Clarence James Goodnight (May 30, 1914 – August 9, 1987) was an American zoologist who made contributions to the study of freshwater annelids and harvestmen (Opiliones). He was professor at Brooklyn College, Purdue University, and Western Michigan University. Goodnight was born in Gillespie, Illinois. He earned an associate degree at Blackburn College, then earned his bachelor's, master's, and PhD at the University of Illinois. He produced over 150 publications, including three textbooks. He served as president of the American Microscopical Society (1971), secretary of the American Society of Zoologists, and secretary of the North American Benthological Society. In 1940 he married Marie Louise Ostendorf (1916–1998), with whom he co-authored many publications and described over 300 species, including more than 120 species of Mexican harvestmen.

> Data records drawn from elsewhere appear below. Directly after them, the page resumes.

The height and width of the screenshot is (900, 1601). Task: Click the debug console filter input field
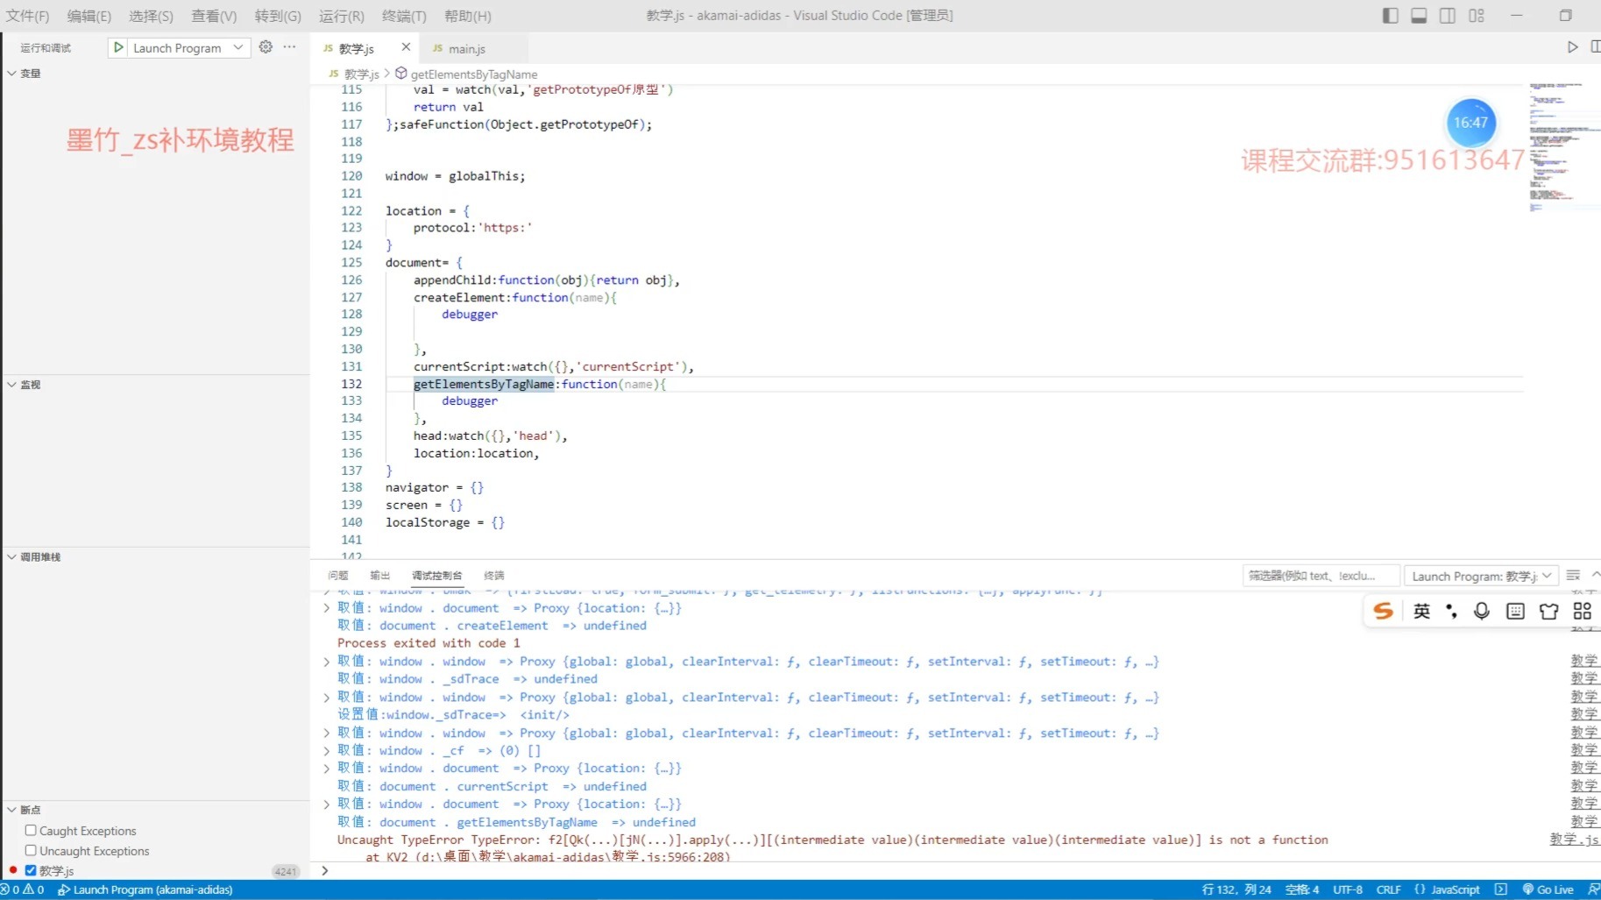point(1320,576)
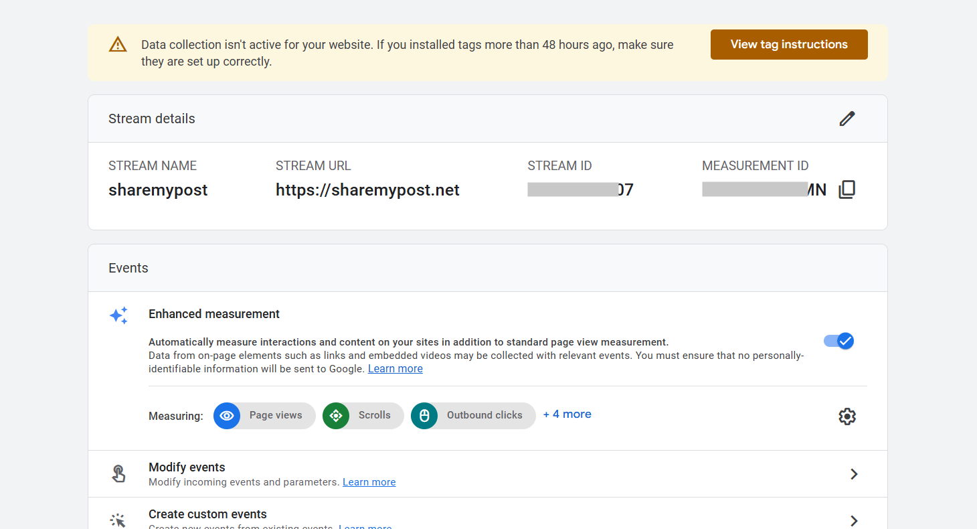Open Learn more link under Enhanced measurement
This screenshot has height=529, width=977.
click(395, 369)
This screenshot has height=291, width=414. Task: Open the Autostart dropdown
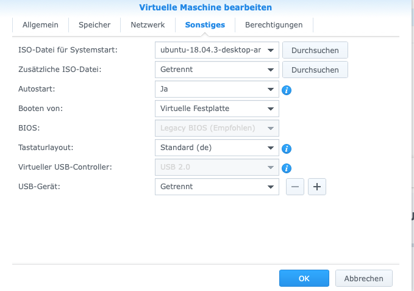[217, 89]
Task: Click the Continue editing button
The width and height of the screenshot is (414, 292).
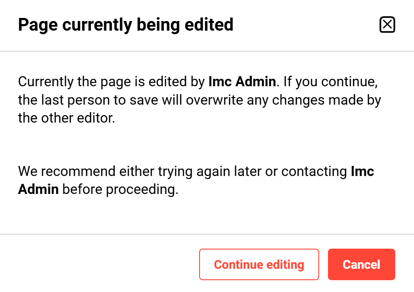Action: 259,264
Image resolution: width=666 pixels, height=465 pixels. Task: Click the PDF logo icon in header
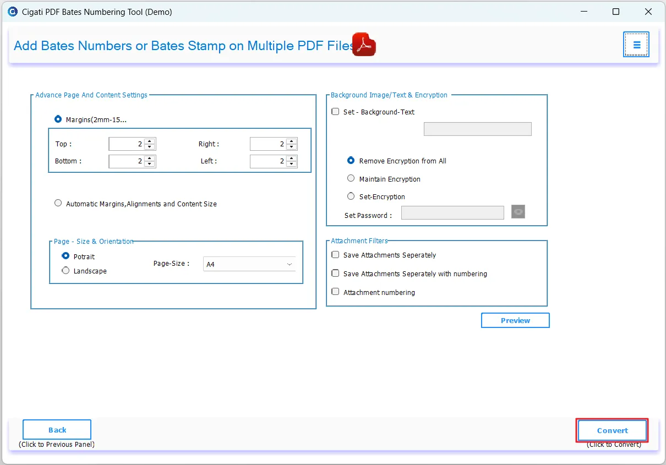[x=363, y=45]
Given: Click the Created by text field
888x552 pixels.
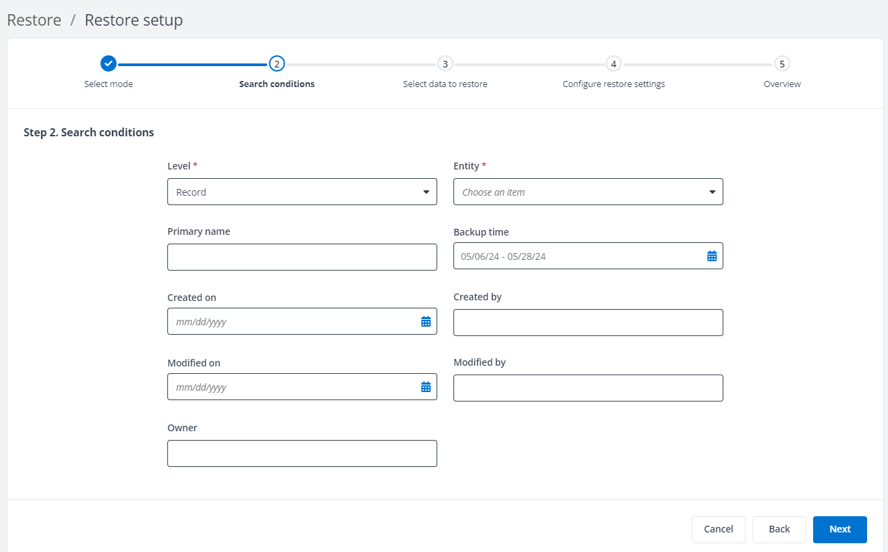Looking at the screenshot, I should pyautogui.click(x=588, y=322).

11 species are named in his honor:
- Cambarincola goodnighti Holt, 1973
- Crosbycus goodnighti Roewer, 1951
- Cryptocellus goodnighti Platnick & Shadab, 1981
- Cynorta goodnighti Beutelspacher, 1988
- Ethobunus goodnighti (Rambla, 1969)
- Geaya goodnighti Roewer, 1953
- Gnomulus goodnighti (Suzuki, 1977)
- Jubus goodnighti O.Park, 1952
- Metagonia goodnighti Gertsch, 1977
- Mexobisium goodnighti Muchmore, 1973
- Phrurolithus goodnighti Muma, 1945

==Books==
- "Zoology" (1954) (with M. L. Goodnight)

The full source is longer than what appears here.